Closed crowne closed 1 year ago
accepts the default configs (kubernetes 1.21.9+rke2r1, calico, cloud-provider=none) click create wait for cluster to be provisioned navigate to Apps Marketplace/Charts install vSphere CPI install vSphere CSI
This is not the expected way to install these charts. You should instead select "rancher-vsphere" as the cloud provider when creating the downstream cluster. This will install the version of the vsphere charts that is bundled with RKE2, and inject the appropriate cluster configuration.
Thanks Brandon, I think I avoided that option because it wasn't clear where to apply the config referred to in the message: "Configure the vSphere Cloud Provider and Storage Provider options in the Add-On Config tab."
I've seen this problem referred to here 35777.
@SoarinFerret says that it works when the CPI and CSI YAML is added manually, I don't know how to add the YAML manually, should it be pasted into the Additional Manifest field? What is the YAML meant to look like is there a working sample somewhere that I could take a look at?
The Add-On Config tab appears as follows:
Yes, in the Additional Manifests section you should provide a HelmChartConfig manifest with information on your vSphere instance:
apiVersion: helm.cattle.io/v1
kind: HelmChartConfig
metadata:
name: rancher-vsphere-csi
namespace: kube-system
spec:
valuesContent: |-
vCenter:
host: "vcsa-xxxxx"
datacenters: "datacenter"
username: "xxxxx"
password: "xxxx"
clusterId: "rke2clutest"
configSecret:
generate: true
storageClass:
datastoreURL: "ds:///vmfs/volumes/xxxxxxxxxxxxxxxxxxxxxxxx/"

§ SUPPLIED MATERIAL
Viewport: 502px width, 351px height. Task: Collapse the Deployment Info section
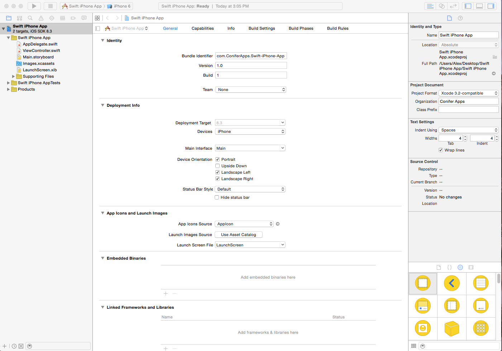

§ REQUIRED TASK
Answer these questions about the forum thread above.
(a) Which cloud provider should be selected when creating the downstream cluster?
(b) What namespace does the HelmChartConfig manifest specify?
(c) Which Kubernetes version was accepted among the default configs?

§ EXERCISE RESULT
(a) rancher-vsphere
(b) kube-system
(c) 1.21.9+rke2r1